A few things are interesting in the summary statistics on the previous screen:

  • There's a country with a population of 0.
  • There's a country with a population of 7256490011 (or more than 7.2 billion people).

Let's use subqueries to concentrate on these countries without using the specific values.

Exploring Outliers¶

In [5]:
%%sql
SELECT *
FROM facts
WHERE population == (SELECT MIN(population) FROM facts);
 * sqlite:///factbook.db
Done.
Out[5]:
id code name area area_land area_water population population_growth birth_rate death_rate migration_rate
250 ay Antarctica None 280000 None 0 None None None None

It seems like the table contains a row for Antarctica, which explains the population of 0. This seems to match the CIA Factbook page for Antarctica:

screenshot

In [6]:
%%sql
SELECT *
FROM facts
WHERE population == (SELECT MAX(population) FROM facts);
 * sqlite:///factbook.db
Done.
Out[6]:
id code name area area_land area_water population population_growth birth_rate death_rate migration_rate
261 xx World None None None 7256490011 1.08 18.6 7.8 None

We can see that the table contains a row for the whole world, which explains the maximum population of over 7.2 billion we found earlier.
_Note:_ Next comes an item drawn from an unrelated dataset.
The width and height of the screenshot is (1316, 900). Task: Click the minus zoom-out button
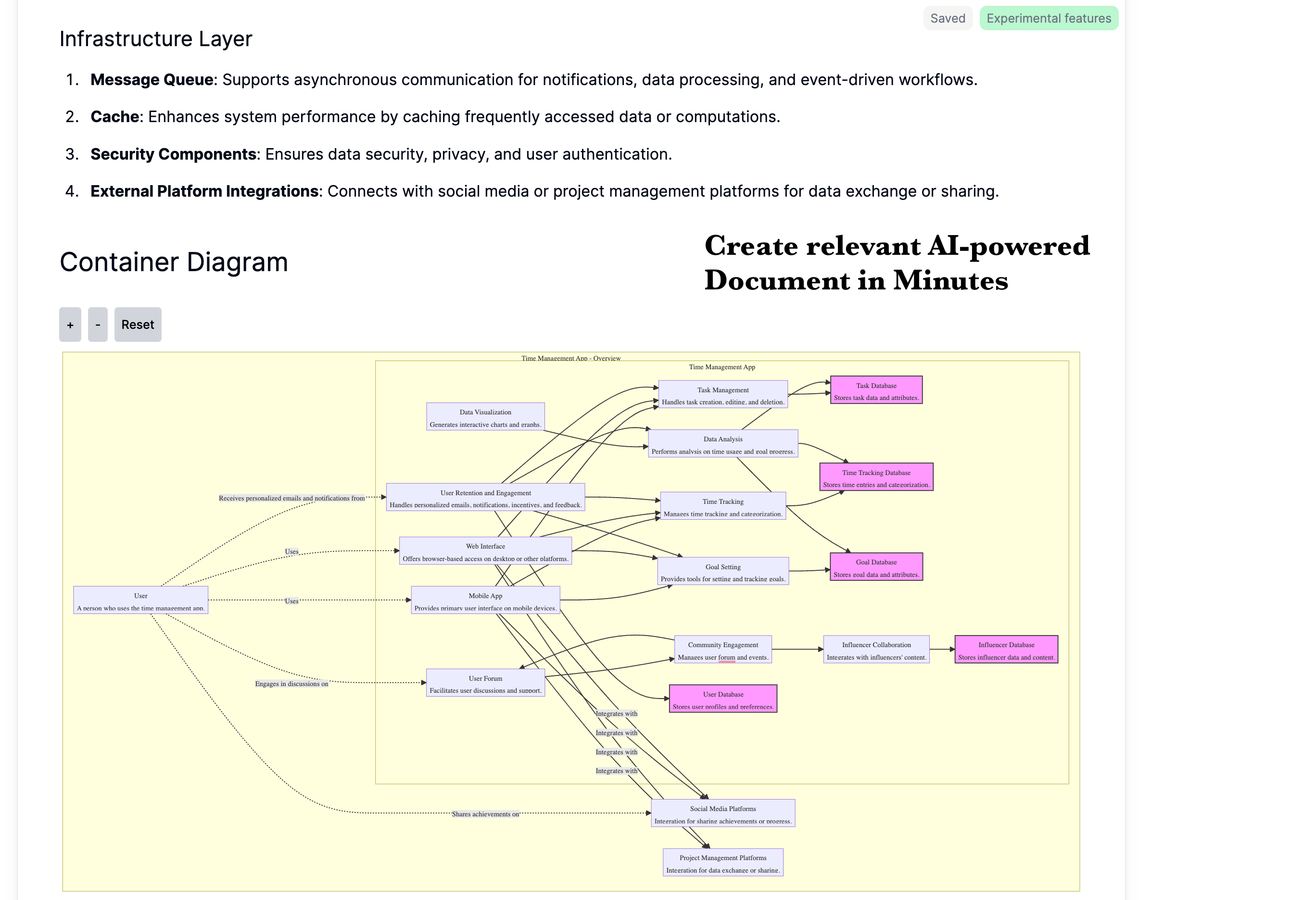pyautogui.click(x=97, y=325)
Now that we know this, we should recalculate the summary statistics we calculated earlier, while excluding the row for the whole world.
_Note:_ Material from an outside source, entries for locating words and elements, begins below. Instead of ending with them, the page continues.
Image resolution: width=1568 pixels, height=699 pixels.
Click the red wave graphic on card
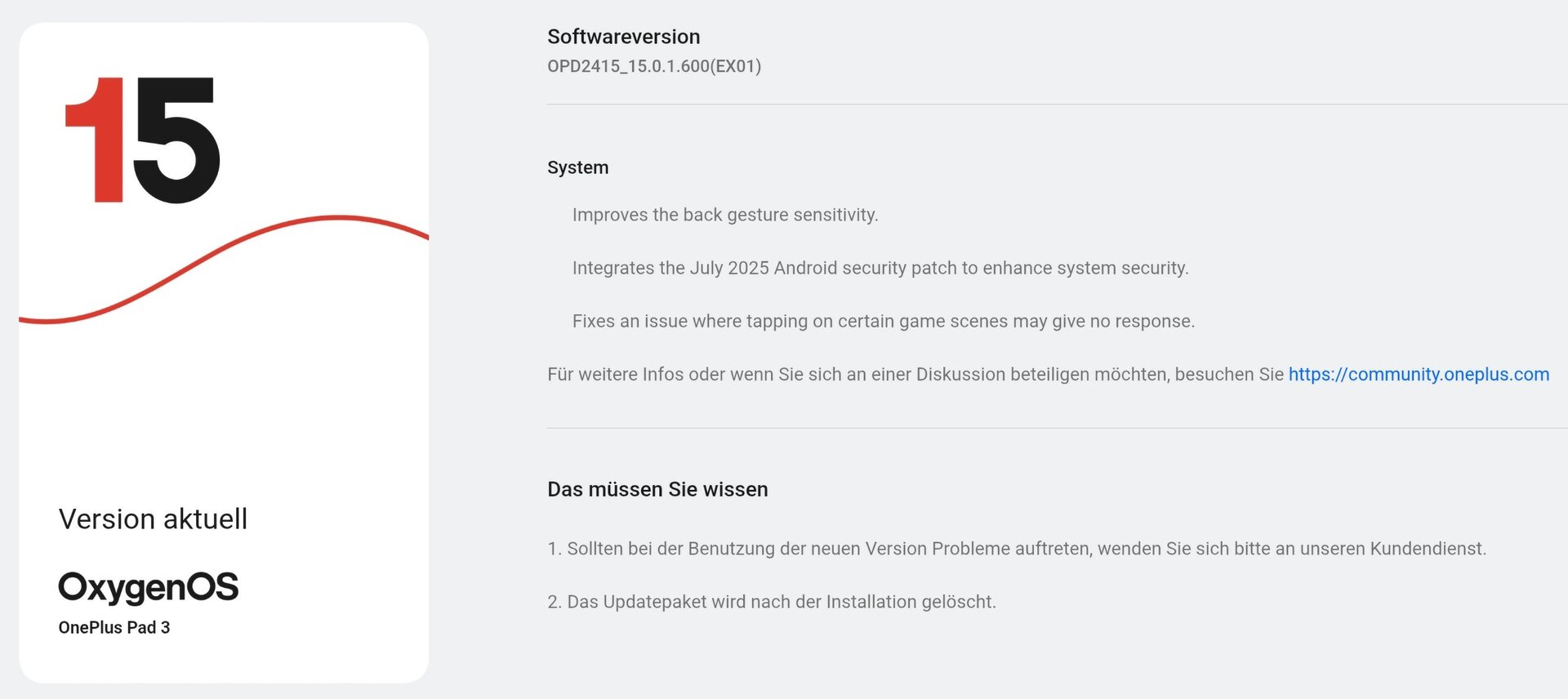224,269
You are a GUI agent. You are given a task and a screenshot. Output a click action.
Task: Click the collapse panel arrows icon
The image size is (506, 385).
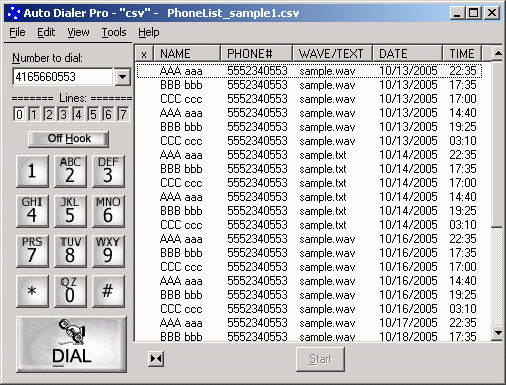[x=156, y=359]
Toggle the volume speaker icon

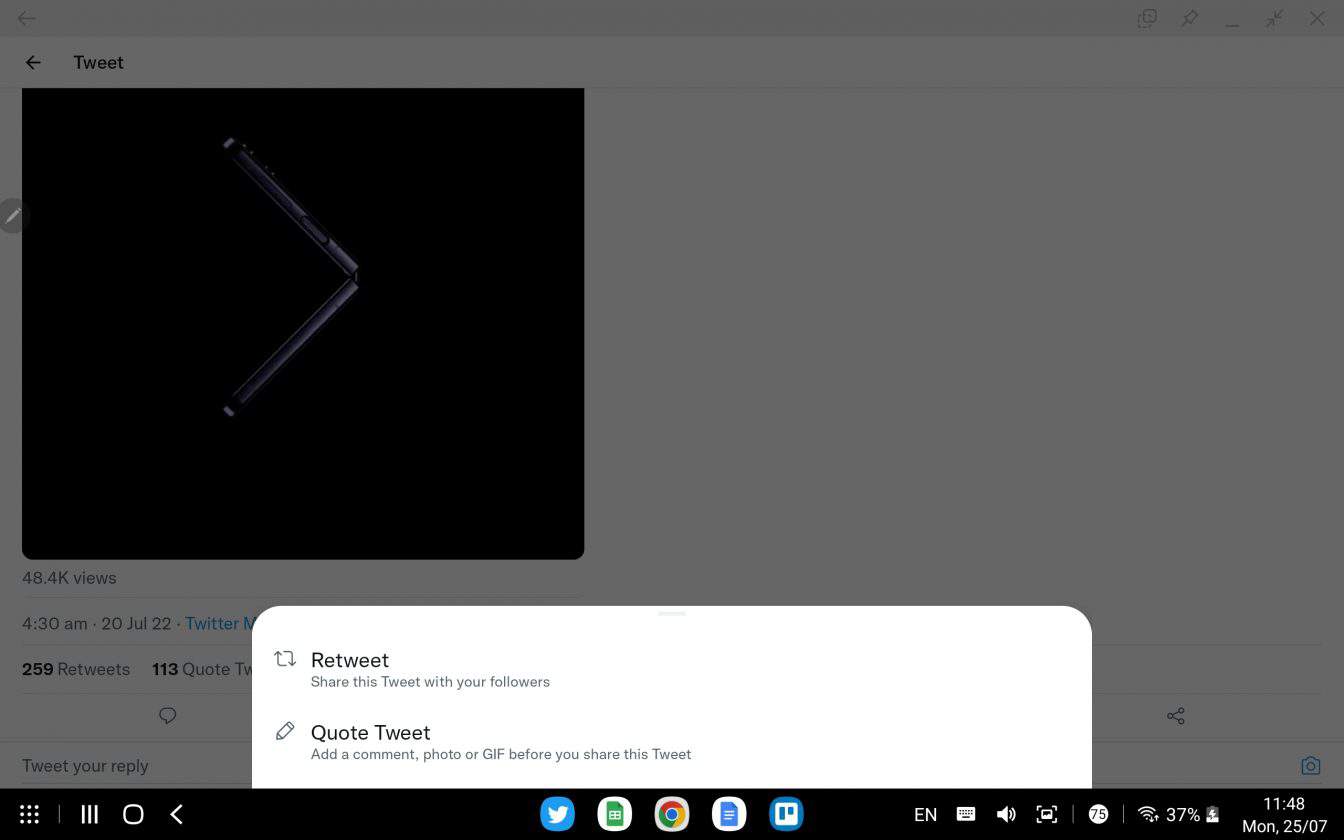click(1006, 814)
Summary Statistics Revisited¶

In [7]:
%%sql
SELECT MIN(population) AS min_pop,
       MAX(population) AS max_pop,
       MIN(population_growth) AS min_pop_growth,
       MAX(population_growth) AS max_pop_growth
FROM facts
WHERE name != 'World';
 * sqlite:///factbook.db
Done.
Out[7]:
min_pop max_pop min_pop_growth max_pop_growth
0 1367485388 0.0 4.02

There's a country whose population closes in on 1.4 billion!
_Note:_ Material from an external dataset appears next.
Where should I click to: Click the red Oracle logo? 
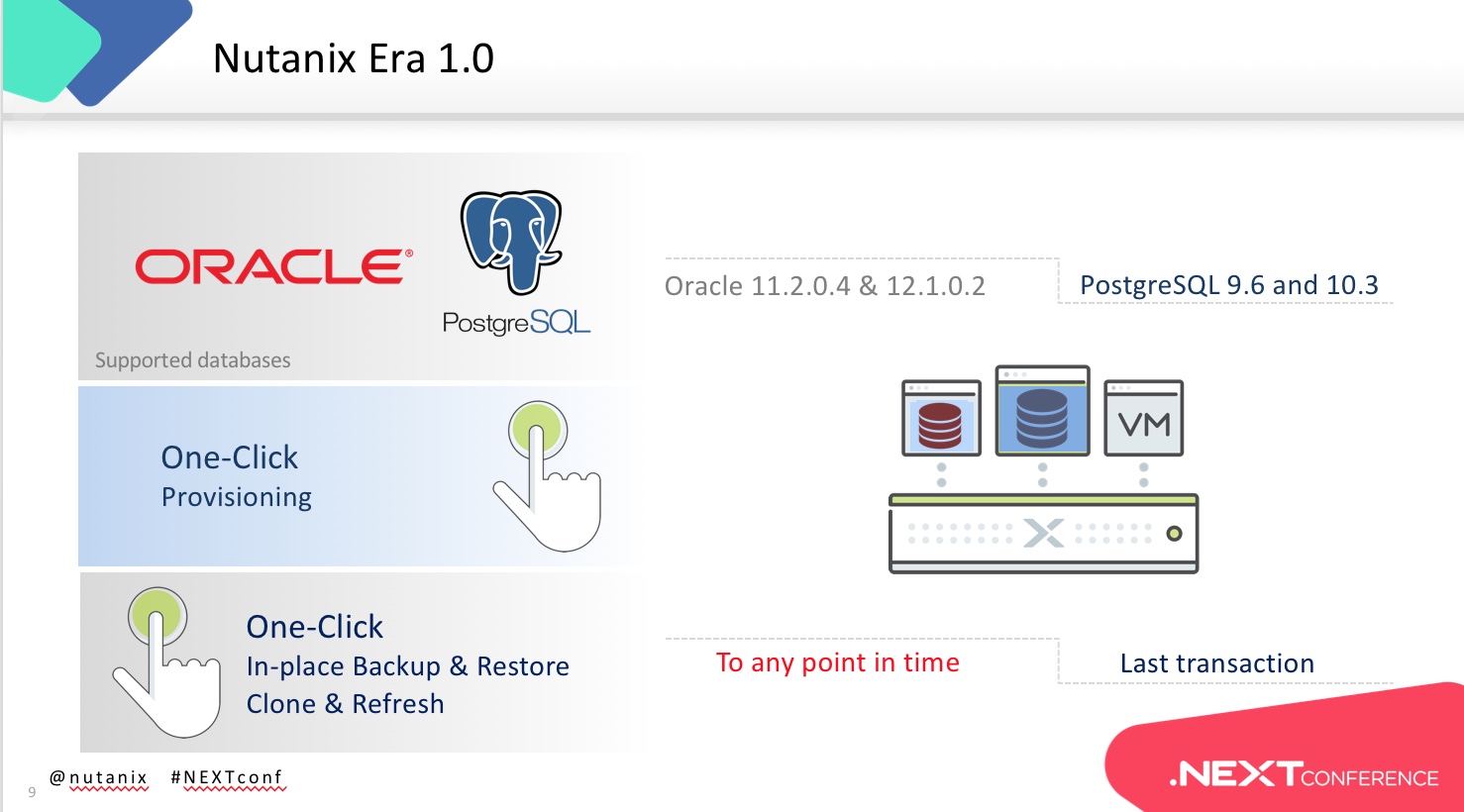click(x=273, y=266)
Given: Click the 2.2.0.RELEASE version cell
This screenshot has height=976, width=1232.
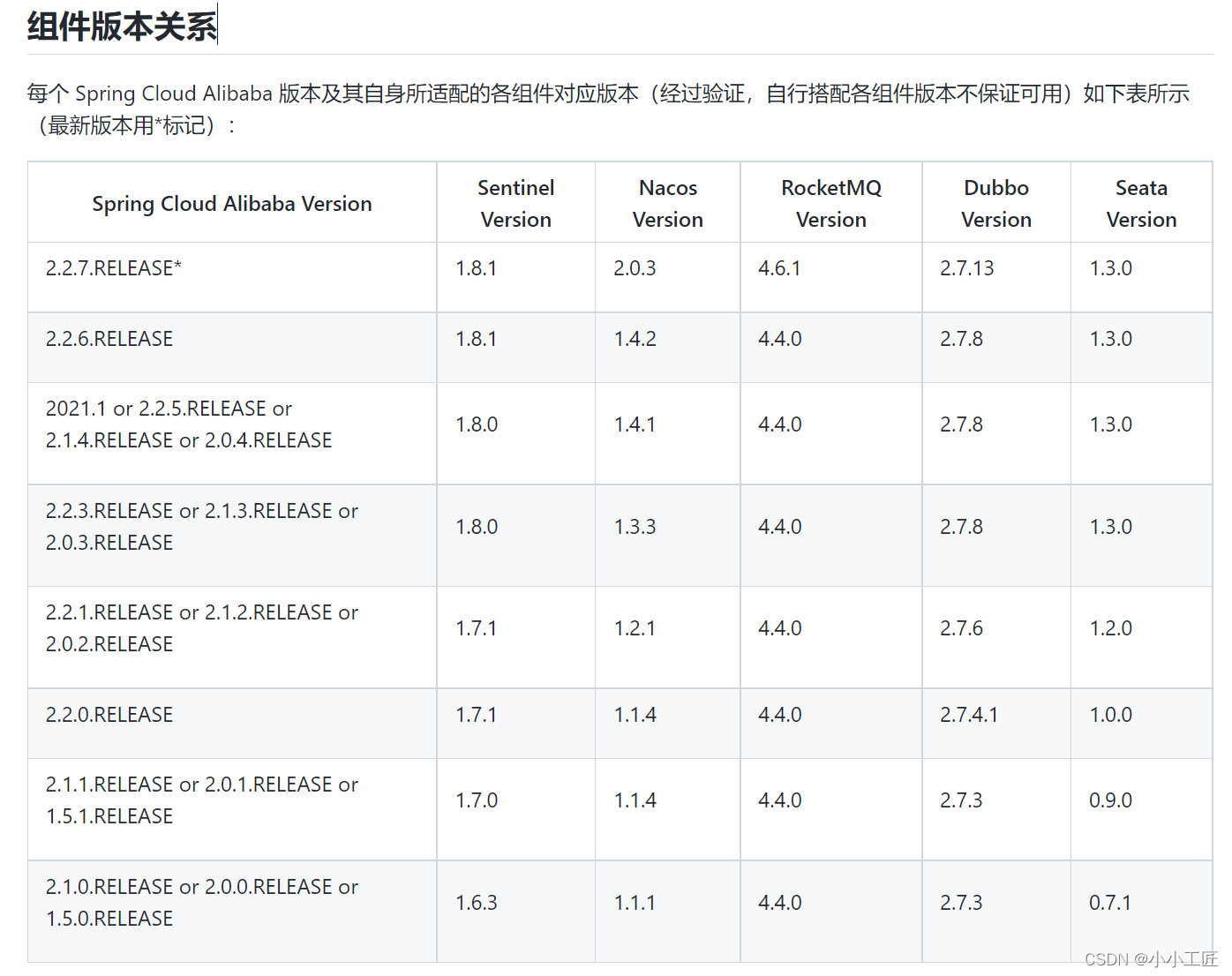Looking at the screenshot, I should [x=109, y=715].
Exploring Average Population and Area¶

Let's explore density. Density depends on the population and the country's area. Let's look at the average values for these two columns.

We should discard the row for the whole planet.

In [8]:
%%sql
SELECT AVG(population) AS avg_population, AVG(area) AS ave_area
FROM facts
WHERE name != 'World'
 * sqlite:///factbook.db
Done.
Out[8]:
avg_population ave_area
32242666.56846473 555093.546184739

We see that the average population is around 32 million and the average area is 555 thousand square kilometers.

Finding Densely Populated Countries¶

T to finish, we'll build on the query above to find countries that are densely populated. We'll identify countries that have the following:

  • Above-average values for population.
  • Below-average values for area.
In [9]:
%%sql
SELECT *
FROM facts
WHERE population > (SELECT AVG(population) FROM facts WHERE name!='World')
AND area < (SELECT AVG(area) FROM facts WHERE name!='World');
 * sqlite:///factbook.db
Done.
Out[9]:
id code name area area_land area_water population population_growth birth_rate death_rate migration_rate
14 bg Bangladesh 148460 130170 18290 168957745 1.6 21.14 5.61 0.46
65 gm Germany 357022 348672 8350 80854408 0.17 8.47 11.42 1.24
80 iz Iraq 438317 437367 950 37056169 2.93 31.45 3.77 1.62
83 it Italy 301340 294140 7200 61855120 0.27 8.74 10.19 4.1
85 ja Japan 377915 364485 13430 126919659 0.16 7.93 9.51 0.0
91 ks Korea, South 99720 96920 2800 49115196 0.14 8.19 6.75 0.0
120 mo Morocco 446550 446300 250 33322699 1.0 18.2 4.81 3.36
138 rp Philippines 300000 298170 1830 100998376 1.61 24.27 6.11 2.09
139 pl Poland 312685 304255 8430 38562189 0.09 9.74 10.19 0.46
163 sp Spain 505370 498980 6390 48146134 0.89 9.64 9.04 8.31
173 th Thailand 513120 510890 2230 67976405 0.34 11.19 7.8 0.0
182 ug Uganda 241038 197100 43938 37101745 3.24 43.79 10.69 0.74
185 uk United Kingdom 243610 241930 1680 64088222 0.54 12.17 9.35 2.54
192 vm Vietnam 331210 310070 21140 94348835 0.97 15.96 5.93 0.3

Some of these countries are generally known to be densely populated, so we have confidence in our results!